How We Generate Dividends

Identify Acquisition Opportunities

In general, we seek to acquire freestanding, single tenant properties leased to commercial businesses. We also focus on acquiring properties leased to tenants with strong credit and/or favorable property level cash flows located in significant markets or strategic locations critical to generating revenue for the business.

Our acquisitions team maintains relationships with tenants, real estate developers, owners, brokers, private equity firms and investment banks to source these opportunities.

Analyze the Merits of a Potential Acquisition

Once a viable opportunity has been identified, our due diligence or underwriting process begins. At this point, we are trying to determine:

  1. If the tenant represents a reliable source of lease revenue
  2. If the property is in a strategic location critical to generating revenue
  3. If the acquisition is appropriate relative to the diversification of our portfolio
  4. If the industry is favored relative to macroeconomic trends
  5. If the property is priced near replacement cost and leased at rents that approximate market rents

There are many acquisition opportunities we identify that don’t make it past an initial analysis. Opportunities that do pass this initial screen experience a rigorous review process by our in-house research team, culminating in a final evaluation by our Investment Committee, comprised of select senior-level executives.

Buy and Fund Property Acquisitions

Once our Investment Committee approves a property for acquisition, we move quickly to purchase the property. Having ample access to well-priced capital gives the seller confidence that we will close as promised—differentiating us from other “contingent” buyers.

To immediately fund acquisitions, we maintain an acquisition credit facility of $2 billion, which also has a
$1 billion accordion expansion feature. Ultimately, we seek to permanently fund our acquisition activity by issuing additional common and preferred stock or issuing long-term, investment-grade-rated bonds.

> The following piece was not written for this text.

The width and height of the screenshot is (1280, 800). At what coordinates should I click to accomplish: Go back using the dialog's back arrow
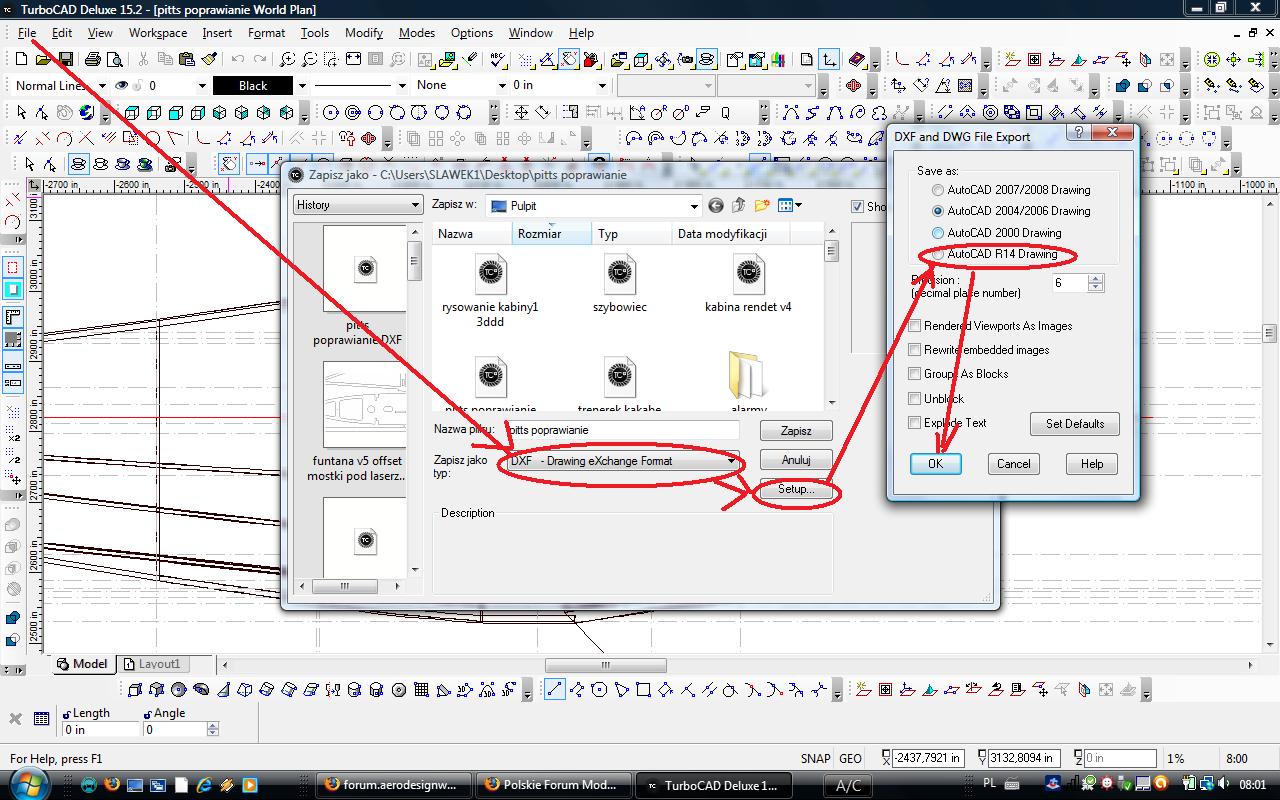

Manage our Portfolio to Maintain Consistent Lease Revenue

Because we have long-term leases with creditworthy tenants, our real estate portfolio has generally performed well, and occupancy has remained high. Here’s how we’ve kept our lease revenue stable and consistent:

  1. Manage lease expirations in advance of their expiration date.
    We enter into discussions with a tenant well in advance of the lease expiration date to determine our options. We closely monitor the economic and real estate environment in a particular market to gauge whether or not it would be better to re-lease the property to the same tenant, to a new tenant, or to sell the property before the lease expires.
  2. Monitor and manage any tenant operating difficulties to minimize vacancies.
    One of the most important responsibilities of owning a portfolio of commercial real estate is monitoring the operations of our individual tenants and the various economic factors that might impact their industries. Our in-house research team is specifically trained to monitor news and economic trends for the different industries in which our tenants operate, as well as the performance of the individual companies with which we maintain long-term leases.
  3. Determine which properties represent potential sales opportunities.
    Determining whether or not to sell a particular property is both an operational and a financial decision. Property sales materialize when we believe that:

    • Sales proceeds can be reinvested at higher returns
    • Sale proceeds can be redeployed into assets that better meet our investment strategy
    • The sale of a property will reduce re-leasing risk in the future

Cash – Monthly Cash Dividends to Shareholders

The objective of all the processes mentioned above is to generate dependable monthly cash dividends for our shareholders that grow over time. As with any investment, though, there is no guarantee that we will always be successful in executing every step of the dividend generating process.

Despite paying consecutive monthly dividends since our founding in 1969, we always recommend that investors rely on us for only a portion of their income needs.

LEGAL DISCLAIMER:
Past performance is not a reliable indicator of future performance. There is risk that dividends will not always increase, that dividends will not be declared according to past history, or that dividends will be declared at all.